The important role of the newly discovered myostatin protein
Recently, news broke in the press that scientists have finished discovering and mapping the human genome. Among those genes that have recently been discovered is a gene that produces a protein known as ‘myostatin’. The first report on myostatin appeared in the scientific literature only in September 1997 and concerned cattle. Myostatin or GDF-8 (growth and differentiation factor-8) is a member of the large family of transforming growth factor-ß (TGFß). Exceptional muscle development, referred to as ‘double muscling’, has been observed in several breeds of beef cattle and has attracted considerable attention from meat producers. Double-muscled animals are characterized by a 20% increase in muscle mass, which is thought to be mainly due to muscle fiber hyperplasia. At least that is what is reported in this study. Further research has shown that this extra muscle gain is due to a mutation in the relevant gene that produces the inactive protein myostatin. A similar mutation was found in mice that also showed excessive muscle growth. This has given rise to various speculations about the possibility of targeted genetic manipulation of other breeding animals, thus creating double-muscled breeds. The benefit to the food industry, and thus to humanity, is obvious. However, it will not be that simple. Research in this area is in its infancy, but myostatin undoubtedly has a role in tissue growth. For example, increased expression of myostatin during prenatal development in pigs results in low birth weight piglets.

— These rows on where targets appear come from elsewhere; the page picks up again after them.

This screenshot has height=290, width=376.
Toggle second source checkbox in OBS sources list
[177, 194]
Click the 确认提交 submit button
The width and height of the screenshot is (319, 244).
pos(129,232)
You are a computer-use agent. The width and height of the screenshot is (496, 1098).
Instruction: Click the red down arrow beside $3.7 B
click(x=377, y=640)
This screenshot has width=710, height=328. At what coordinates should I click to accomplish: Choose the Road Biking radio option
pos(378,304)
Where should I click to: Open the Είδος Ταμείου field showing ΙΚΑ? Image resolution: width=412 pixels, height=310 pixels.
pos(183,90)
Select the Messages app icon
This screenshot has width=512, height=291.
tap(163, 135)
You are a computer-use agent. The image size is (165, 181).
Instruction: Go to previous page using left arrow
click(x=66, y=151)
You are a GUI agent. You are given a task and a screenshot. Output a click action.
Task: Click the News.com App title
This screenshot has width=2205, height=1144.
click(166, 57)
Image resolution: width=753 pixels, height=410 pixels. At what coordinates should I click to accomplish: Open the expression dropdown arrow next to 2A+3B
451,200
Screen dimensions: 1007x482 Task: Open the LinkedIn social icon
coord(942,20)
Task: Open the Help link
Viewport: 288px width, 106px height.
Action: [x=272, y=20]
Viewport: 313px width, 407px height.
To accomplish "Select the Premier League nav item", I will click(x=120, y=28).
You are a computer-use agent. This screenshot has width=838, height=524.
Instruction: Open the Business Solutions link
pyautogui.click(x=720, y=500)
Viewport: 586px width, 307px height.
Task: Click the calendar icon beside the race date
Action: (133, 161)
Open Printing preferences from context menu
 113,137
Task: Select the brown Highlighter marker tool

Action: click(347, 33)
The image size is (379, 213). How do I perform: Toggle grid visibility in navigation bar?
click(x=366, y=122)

Recent research has also disrupted the existing dogma that muscle hypertrophy in non-functioning myostatin is caused predominantly or solely by muscle fibre hyperplasia. Transgenic (the artificial introduction of an altered gene into the cells of the test organism) mice expressing mutant negative myostatin showed a significant 20-35% increase in muscle mass, which was due to muscle fiber hypertrophy, not muscle fiber hyperplasia.
What does this all mean? Postnatal muscle growth is controlled by different mechanisms than the bodybuilding literature tries to tell us, promoting, without any scruples, dopey muscles. Do you know any other magazines that promote dope? I don’t. This is also why Bill Philips, editor-in-chief of Muscle Media, does not include any bodybuilding sports in the pages of this magazine. You can’t promote nutrients with doping muscles and vice versa. It’s a scam on potential customers who may conflate the two.